Keeping in view the blessed eras of the Messenger of Allah (PBUH) and his Companions, no matter how much criticism of monarchy is made, it seems insufficient. The reason is that the blessed age of the Holy Prophet (PBUH) is the age of elevation of humanity, and the Rightly-Guided Caliphate is the continuation and detail of that ascension. However, contemporary criticism of monarchy in the Muslim world does not emerge from the noble traditions of the Prophet (peace be upon him) from the conduct of the Leader of the World (PBUH) and the Rightly-Guided Caliphate. Its backdrop is democracy. However, the criticism of monarchy by democracy does not deserve even a cursory glance. The reason is that the democratic criticism of monarchy is reactionary. Democracy has established itself by fighting the institution of monarchy, so it can neither appreciate some of the good aspects of monarchy nor do justice to criticizing it. Reactionary criticism is usually one-sided, unilateral, and cursory. But another major flaw in the criticism of monarchy by democracy is that democracy is a quantitative system while monarchy is a qualitative system. If we think about it, a quantitative system simply cannot criticize a qualitative system, because their standards and scales are different. In this perspective, the critical standard of democracy itself is wrong. It is like starting to measure milk with a yardstick and then due to faliure in measuring it, declaring milk to be a bad thing. When democracy says that monarchy is a bad system, it does not say so by using the right standards, rather it applies its quantitative scale to a qualitative system. Obviously, the right criticism can never be produced by using the wrong scale.

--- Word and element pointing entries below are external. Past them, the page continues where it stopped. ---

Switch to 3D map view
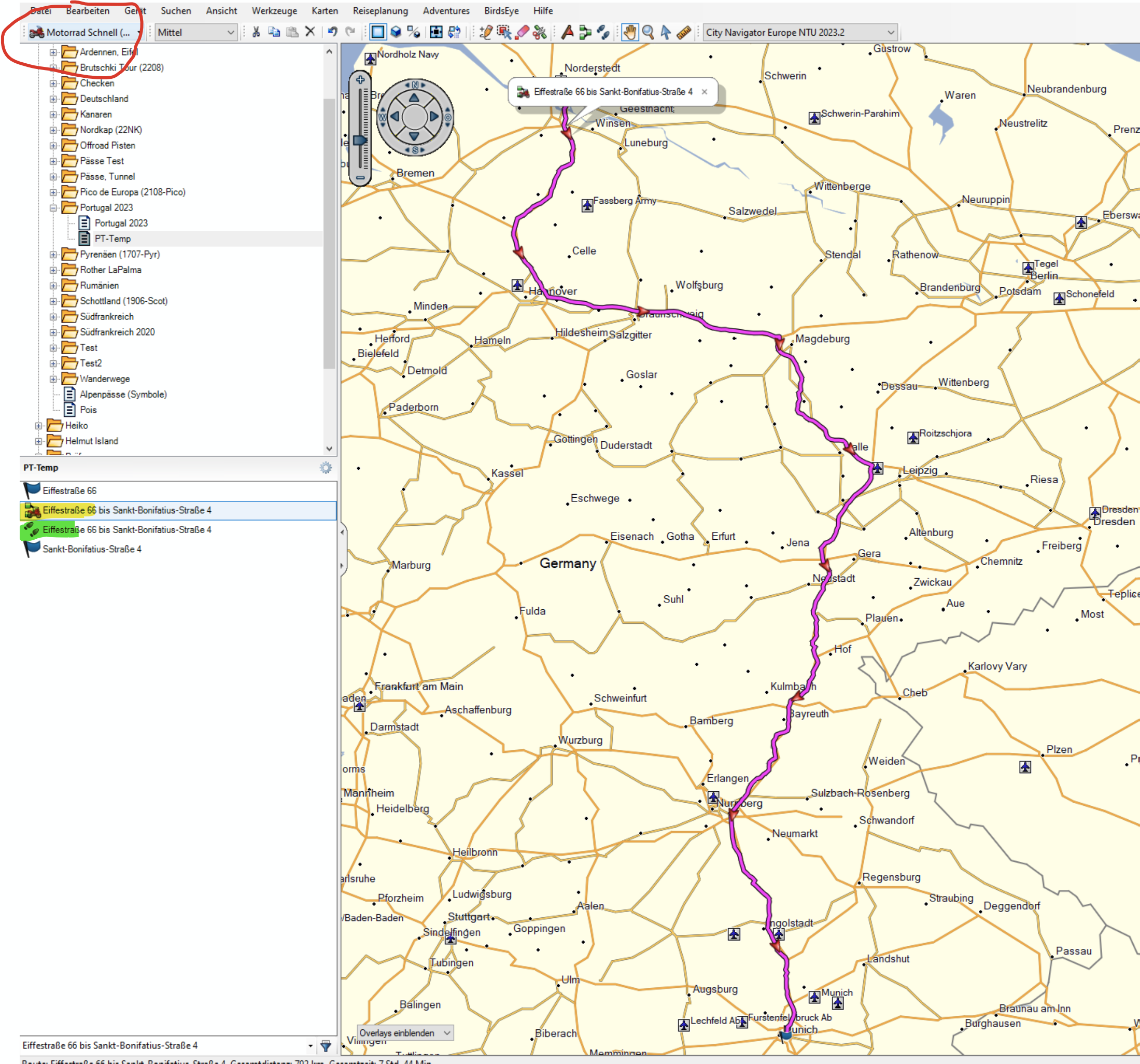pyautogui.click(x=396, y=32)
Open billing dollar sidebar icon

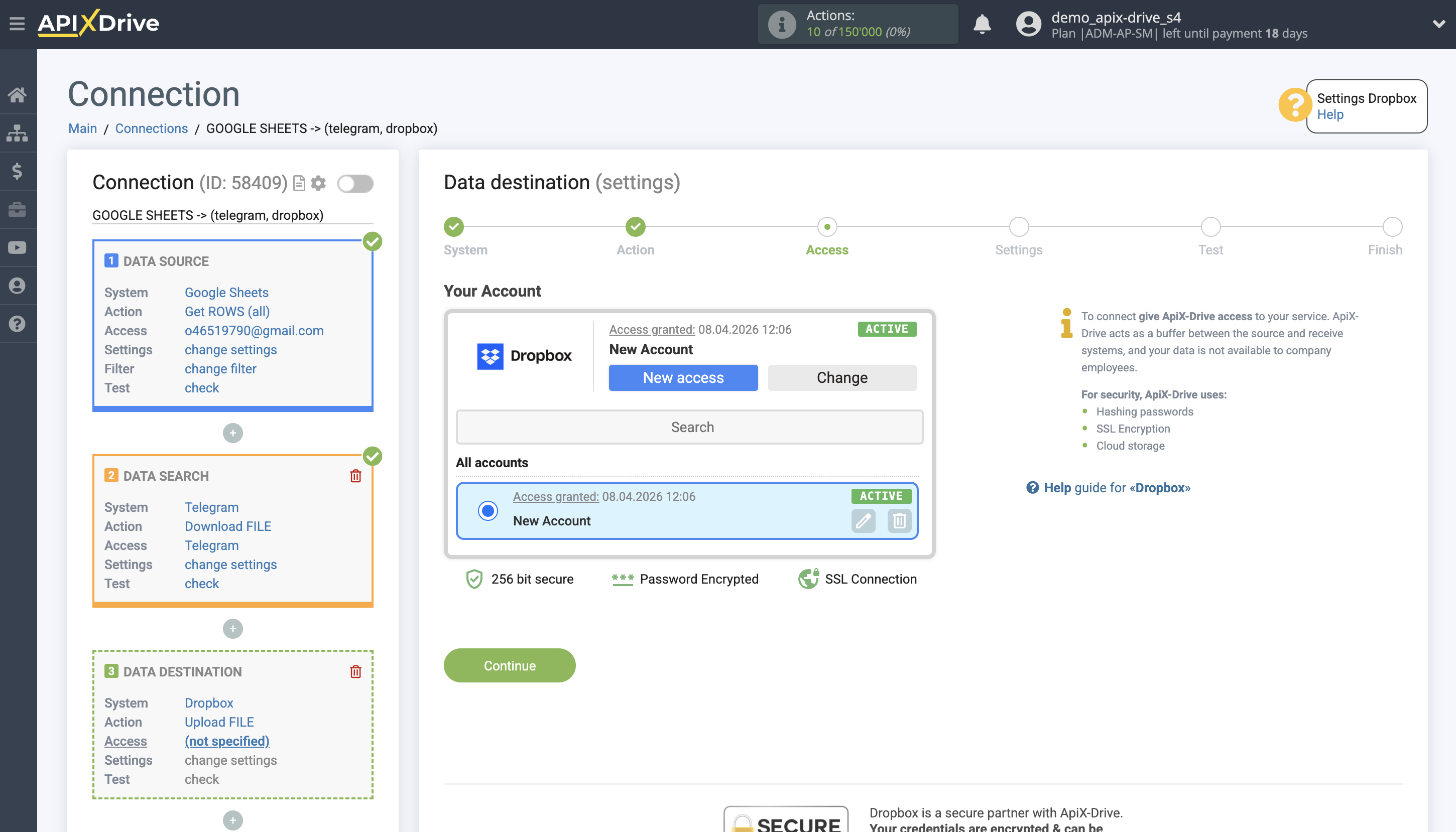click(x=17, y=171)
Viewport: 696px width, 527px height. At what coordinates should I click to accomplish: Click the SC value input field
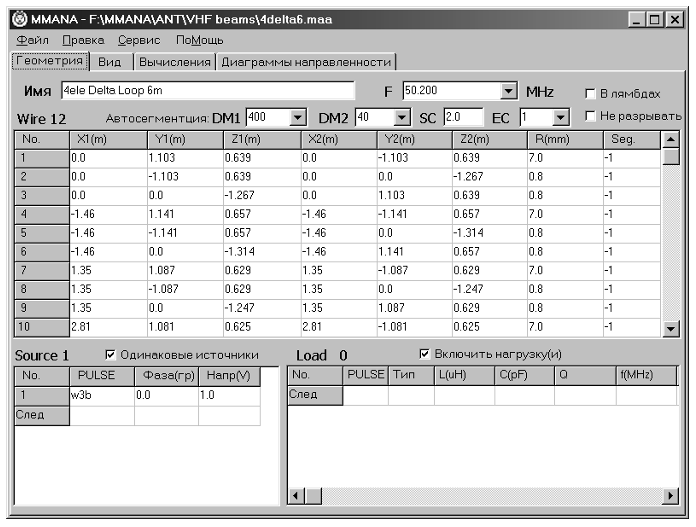pos(462,117)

The importance of this discussion for the Muslim world is that here people apply the democratic criticism of monarchy to that part of their history which involves of monarchy. Two results emerge from this: first, it results in ‘democratic shame,’ meaning we feel ashamed of our monarchical history from a democratic perspective. This gives rise to individual and collective superficial emotionalism and discouragement, which cannot be acceptable for any society.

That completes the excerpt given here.